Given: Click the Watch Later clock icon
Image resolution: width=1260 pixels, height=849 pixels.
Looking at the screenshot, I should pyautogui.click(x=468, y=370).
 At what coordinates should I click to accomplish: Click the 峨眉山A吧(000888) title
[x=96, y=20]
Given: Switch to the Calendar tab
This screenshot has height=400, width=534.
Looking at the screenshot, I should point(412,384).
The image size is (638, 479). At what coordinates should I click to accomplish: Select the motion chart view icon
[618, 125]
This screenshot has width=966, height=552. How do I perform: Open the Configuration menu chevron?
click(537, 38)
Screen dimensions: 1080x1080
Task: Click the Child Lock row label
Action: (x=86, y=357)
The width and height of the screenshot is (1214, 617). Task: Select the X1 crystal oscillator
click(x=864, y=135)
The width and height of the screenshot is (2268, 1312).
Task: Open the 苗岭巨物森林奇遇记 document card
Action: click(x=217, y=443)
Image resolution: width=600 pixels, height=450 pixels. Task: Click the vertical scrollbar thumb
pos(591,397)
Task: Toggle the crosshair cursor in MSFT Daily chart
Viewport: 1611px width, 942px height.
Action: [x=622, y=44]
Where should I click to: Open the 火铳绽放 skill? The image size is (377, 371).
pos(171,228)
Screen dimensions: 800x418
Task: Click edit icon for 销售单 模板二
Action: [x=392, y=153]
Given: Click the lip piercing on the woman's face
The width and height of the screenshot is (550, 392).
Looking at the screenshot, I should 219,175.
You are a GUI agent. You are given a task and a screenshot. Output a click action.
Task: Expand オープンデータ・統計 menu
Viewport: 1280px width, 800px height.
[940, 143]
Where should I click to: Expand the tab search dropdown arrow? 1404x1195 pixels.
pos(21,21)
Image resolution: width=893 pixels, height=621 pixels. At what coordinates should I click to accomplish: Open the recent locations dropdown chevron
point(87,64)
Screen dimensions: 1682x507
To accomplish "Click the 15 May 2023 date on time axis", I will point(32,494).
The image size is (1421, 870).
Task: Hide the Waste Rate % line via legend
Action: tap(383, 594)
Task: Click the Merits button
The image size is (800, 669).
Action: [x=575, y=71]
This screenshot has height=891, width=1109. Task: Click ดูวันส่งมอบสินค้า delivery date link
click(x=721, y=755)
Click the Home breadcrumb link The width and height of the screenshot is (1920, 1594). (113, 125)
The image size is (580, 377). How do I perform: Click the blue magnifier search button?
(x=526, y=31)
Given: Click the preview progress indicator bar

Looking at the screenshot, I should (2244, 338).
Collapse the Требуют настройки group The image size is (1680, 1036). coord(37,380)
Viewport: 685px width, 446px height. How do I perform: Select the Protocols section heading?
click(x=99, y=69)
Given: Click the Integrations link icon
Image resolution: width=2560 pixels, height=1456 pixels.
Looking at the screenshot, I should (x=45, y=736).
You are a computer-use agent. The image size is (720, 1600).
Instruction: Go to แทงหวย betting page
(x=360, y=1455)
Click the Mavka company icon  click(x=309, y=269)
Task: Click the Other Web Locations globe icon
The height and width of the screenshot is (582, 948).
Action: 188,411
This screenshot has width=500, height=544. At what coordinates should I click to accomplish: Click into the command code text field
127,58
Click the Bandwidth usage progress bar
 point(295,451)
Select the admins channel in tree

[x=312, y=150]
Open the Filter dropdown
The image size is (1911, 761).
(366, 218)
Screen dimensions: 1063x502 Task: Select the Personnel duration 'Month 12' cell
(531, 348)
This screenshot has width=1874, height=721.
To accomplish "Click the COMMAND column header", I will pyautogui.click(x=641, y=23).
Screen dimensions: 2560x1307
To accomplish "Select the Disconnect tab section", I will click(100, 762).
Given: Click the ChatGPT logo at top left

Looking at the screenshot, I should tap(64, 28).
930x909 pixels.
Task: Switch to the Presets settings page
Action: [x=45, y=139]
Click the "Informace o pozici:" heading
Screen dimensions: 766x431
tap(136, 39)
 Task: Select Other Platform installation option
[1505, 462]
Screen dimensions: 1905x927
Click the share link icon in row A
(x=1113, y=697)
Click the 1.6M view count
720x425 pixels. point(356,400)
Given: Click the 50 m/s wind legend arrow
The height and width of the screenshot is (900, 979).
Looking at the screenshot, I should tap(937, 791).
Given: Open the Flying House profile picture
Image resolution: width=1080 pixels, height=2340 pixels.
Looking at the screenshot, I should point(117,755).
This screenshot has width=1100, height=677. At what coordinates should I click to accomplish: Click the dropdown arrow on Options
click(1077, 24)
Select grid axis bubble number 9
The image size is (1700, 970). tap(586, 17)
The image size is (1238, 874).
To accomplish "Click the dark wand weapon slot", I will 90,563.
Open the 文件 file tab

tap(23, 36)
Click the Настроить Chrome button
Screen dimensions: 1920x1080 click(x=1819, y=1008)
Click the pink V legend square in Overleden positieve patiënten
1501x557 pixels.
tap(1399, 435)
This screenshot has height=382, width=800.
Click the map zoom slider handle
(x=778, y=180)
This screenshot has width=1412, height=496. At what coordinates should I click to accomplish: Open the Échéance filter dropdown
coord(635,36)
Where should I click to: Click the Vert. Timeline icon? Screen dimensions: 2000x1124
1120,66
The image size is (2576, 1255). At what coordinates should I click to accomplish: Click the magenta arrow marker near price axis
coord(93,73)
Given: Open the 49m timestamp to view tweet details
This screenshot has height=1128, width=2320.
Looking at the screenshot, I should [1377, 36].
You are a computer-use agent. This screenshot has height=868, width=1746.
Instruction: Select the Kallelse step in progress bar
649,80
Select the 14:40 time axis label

※ ※ ※

**Directions for this task**
Please rewrite every one of the lines above, changing "dropdown" to "drop-down menu" wherever it occurs and leaving the rest untouched.

**In response**
Given: Click the Watch Later clock icon
Image resolution: width=1260 pixels, height=849 pixels.
Looking at the screenshot, I should pyautogui.click(x=468, y=370).
 At what coordinates should I click to accomplish: Click the 峨眉山A吧(000888) title
[x=96, y=20]
Given: Switch to the Calendar tab
This screenshot has height=400, width=534.
Looking at the screenshot, I should point(412,384).
The image size is (638, 479). At what coordinates should I click to accomplish: Select the motion chart view icon
[618, 125]
This screenshot has width=966, height=552. How do I perform: Open the Configuration menu chevron?
click(537, 38)
Screen dimensions: 1080x1080
Task: Click the Child Lock row label
Action: (x=86, y=357)
The width and height of the screenshot is (1214, 617). Task: Select the X1 crystal oscillator
click(x=864, y=135)
The width and height of the screenshot is (2268, 1312).
Task: Open the 苗岭巨物森林奇遇记 document card
Action: click(x=217, y=443)
Image resolution: width=600 pixels, height=450 pixels. Task: Click the vertical scrollbar thumb
pos(591,397)
Task: Toggle the crosshair cursor in MSFT Daily chart
Viewport: 1611px width, 942px height.
Action: [x=622, y=44]
Where should I click to: Open the 火铳绽放 skill? The image size is (377, 371).
pos(171,228)
Screen dimensions: 800x418
Task: Click edit icon for 销售单 模板二
Action: [x=392, y=153]
Given: Click the lip piercing on the woman's face
The width and height of the screenshot is (550, 392).
Looking at the screenshot, I should 219,175.
You are a GUI agent. You are given a task and a screenshot. Output a click action.
Task: Expand オープンデータ・統計 menu
Viewport: 1280px width, 800px height.
[940, 143]
Where should I click to: Expand the tab search drop-down menu arrow? 1404x1195 pixels.
pos(21,21)
Image resolution: width=893 pixels, height=621 pixels. At what coordinates should I click to accomplish: Open the recent locations drop-down menu chevron
point(87,64)
Screen dimensions: 1682x507
To accomplish "Click the 15 May 2023 date on time axis", I will point(32,494).
The image size is (1421, 870).
Task: Hide the Waste Rate % line via legend
Action: tap(383, 594)
Task: Click the Merits button
The image size is (800, 669).
Action: [x=575, y=71]
This screenshot has height=891, width=1109. Task: Click ดูวันส่งมอบสินค้า delivery date link
click(x=721, y=755)
Click the Home breadcrumb link The width and height of the screenshot is (1920, 1594). (113, 125)
The image size is (580, 377). How do I perform: Click the blue magnifier search button?
(x=526, y=31)
Given: Click the preview progress indicator bar

Looking at the screenshot, I should (2244, 338).
Collapse the Требуют настройки group The image size is (1680, 1036). coord(37,380)
Viewport: 685px width, 446px height. How do I perform: Select the Protocols section heading?
click(x=99, y=69)
Given: Click the Integrations link icon
Image resolution: width=2560 pixels, height=1456 pixels.
Looking at the screenshot, I should (x=45, y=736).
You are a computer-use agent. The image size is (720, 1600).
Instruction: Go to แทงหวย betting page
(x=360, y=1455)
Click the Mavka company icon  click(x=309, y=269)
Task: Click the Other Web Locations globe icon
The height and width of the screenshot is (582, 948).
Action: 188,411
This screenshot has width=500, height=544. At what coordinates should I click to accomplish: Click into the command code text field
127,58
Click the Bandwidth usage progress bar
 point(295,451)
Select the admins channel in tree

[x=312, y=150]
Open the Filter drop-down menu
The image size is (1911, 761).
(366, 218)
Screen dimensions: 1063x502 Task: Select the Personnel duration 'Month 12' cell
(531, 348)
This screenshot has width=1874, height=721.
To accomplish "Click the COMMAND column header", I will pyautogui.click(x=641, y=23).
Screen dimensions: 2560x1307
To accomplish "Select the Disconnect tab section", I will click(100, 762).
Given: Click the ChatGPT logo at top left

Looking at the screenshot, I should tap(64, 28).
930x909 pixels.
Task: Switch to the Presets settings page
Action: [x=45, y=139]
Click the "Informace o pozici:" heading
Screen dimensions: 766x431
tap(136, 39)
 Task: Select Other Platform installation option
[1505, 462]
Screen dimensions: 1905x927
Click the share link icon in row A
(x=1113, y=697)
Click the 1.6M view count
720x425 pixels. point(356,400)
Given: Click the 50 m/s wind legend arrow
The height and width of the screenshot is (900, 979).
Looking at the screenshot, I should tap(937, 791).
Given: Open the Flying House profile picture
Image resolution: width=1080 pixels, height=2340 pixels.
Looking at the screenshot, I should point(117,755).
This screenshot has width=1100, height=677. At what coordinates should I click to accomplish: Click the drop-down menu arrow on Options
click(1077, 24)
Select grid axis bubble number 9
The image size is (1700, 970). tap(586, 17)
The image size is (1238, 874).
To accomplish "Click the dark wand weapon slot", I will 90,563.
Open the 文件 file tab

tap(23, 36)
Click the Настроить Chrome button
Screen dimensions: 1920x1080 click(x=1819, y=1008)
Click the pink V legend square in Overleden positieve patiënten
1501x557 pixels.
tap(1399, 435)
This screenshot has height=382, width=800.
Click the map zoom slider handle
(x=778, y=180)
This screenshot has width=1412, height=496. At what coordinates should I click to accomplish: Open the Échéance filter drop-down menu
coord(635,36)
Where should I click to: Click the Vert. Timeline icon? Screen dimensions: 2000x1124
1120,66
The image size is (2576, 1255). At what coordinates should I click to accomplish: Click the magenta arrow marker near price axis
coord(93,73)
Given: Open the 49m timestamp to view tweet details
This screenshot has height=1128, width=2320.
Looking at the screenshot, I should [1377, 36].
You are a computer-use agent. This screenshot has height=868, width=1746.
Instruction: Select the Kallelse step in progress bar
649,80
Select the 14:40 time axis label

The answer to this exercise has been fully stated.